Plenary Speakers

 

We are pleased to announce that internationally acclaimed experts Lewis Zirkle, Mahmoud Hafez and Randall Loder will be the plenary speakers at the SICOT Congress in Muscat.

 

Lewis Zirkle

Dr Lewis Zirkle graduated from Davidson College in 1962 and Duke University Medical Center in 1966, where he also completed his surgical internship. After one year of orthopaedic residency at Duke University Medical Center, he was drafted by the US Army and sent to Vietnam. Dr Zirkle was given permission to treat Vietnamese civilians in one wing of the hospital, in addition to treating the US military. Serving patients who had no choice in their medical treatment was very rewarding and this service later led Dr Zirkle to volunteer with Orthopedics Overseas and other organisations. He finished his orthopaedic training in the US Army in 1972. Dr Zirkle’s experience in Vietnam and his volunteer work overseas led him to the realisation that the donation of appropriate implants must be combined with education. This inspired the formation of SIGN Fracture Care International in 1999. Many people in the USA and developing countries have contributed to the journey of SIGN. Implants and instruments are designed and manufactured in SIGN’s headquarters in Richland, Washington and donated to hospitals around the world. Dr Zirkle retired from private practice in 2008 to devote himself full time to SIGN. SIGN is now used in over 300 hospitals and 50 developing countries. SIGN surgeons have performed 232,000 SIGN surgeries for poor patients in developing countries. Dr Zirkle has the utmost respect for the surgeons who perform SIGN surgery in developing countries, as well as all those who assist SIGN with implementing the vision of creating equality of fracture care throughout the world.

 

Mahmoud Hafez

Professor Mahmoud Hafez is a pioneer in developing patient-specific instrument (PSI) technology for total knee replacement (TKR) and is Professor and Head of the Orthopaedic Department at October 6 University, Egypt. Training and working in the UK for more than ten years, Professor Hafez got his FRCS(Ed) and postgraduate MD degree from Leeds University. He has completed subspecialty fellowships in hip and knee arthroplasty at Wrightington Hospital, Wigan, United Kingdom; Western Penn Hospital, Pittsburgh, USA; and St Michael’s Hospital, Toronto University, Canada. After 17 years working abroad, he went back to Egypt with the mission to exploit his skills and experiences in research, education and clinical care and to share computer-assisted orthopaedic surgery (CAOS) technology in his native country.
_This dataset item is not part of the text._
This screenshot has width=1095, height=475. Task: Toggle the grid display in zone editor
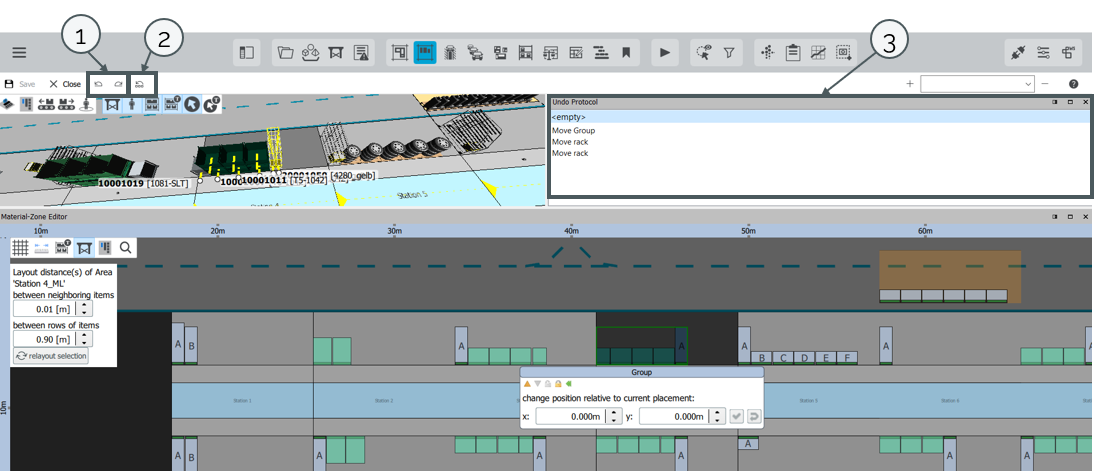(x=20, y=247)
His CAOS experience began 1998 at the University of Hull, working to develop a robot for TKR. His MD research project in Leeds resulted in the development of a novel PSI technique for TKR. During his work in Pittsburgh, he tested the reliability of PSI and gained more experience in navigation and robotics. In Egypt, he has established a research and development lab to advance PSI technology leading to the filing of 18 patents. His patent ‘Open-platform and hospital-based PSI’ has made the technique simple, inexpensive and suited for complex cases in developing countries. He now uses PSI routinely for complex and bilateral TKR in a cost-effective manner. Inspired by the US ‘Operation Walk’ he reproduced a similar model, performing 43 TKRs for needy patients (with implants from the charity MEK) during the uprising in Egypt, when there was no government funding for TKR.

 

Randall Loder

Dr Randall Loder visits us from the Indiana University School of Medicine and James Whitcomb Riley Hospital for Children, where he is the George J. Garceau Professor of Pediatric Orthopedic Surgery and Professor at Indiana University School of Medicine. Dr Loder is acknowledged as one of the top experts in the world on slipped capital femoral epiphysis and paediatric hip conditions in general. He will be speaking on the role that paediatric hip pathology plays in adult hip degeneration and total hip arthroplasty. Dr Loder received his MD from Washington University School of Medicine, St. Louis, Missouri in 1980, then undertook his Orthopedic Residency at the Medical College of Ohio, Toledo followed by his fellowship in Pediatric Orthopaedics at the Texas Scottish Rite Hospital for Children. He has been a Professor of Orthopedic Surgery at Indiana University School of Medicine (where he has also served as Chairman) since 2003.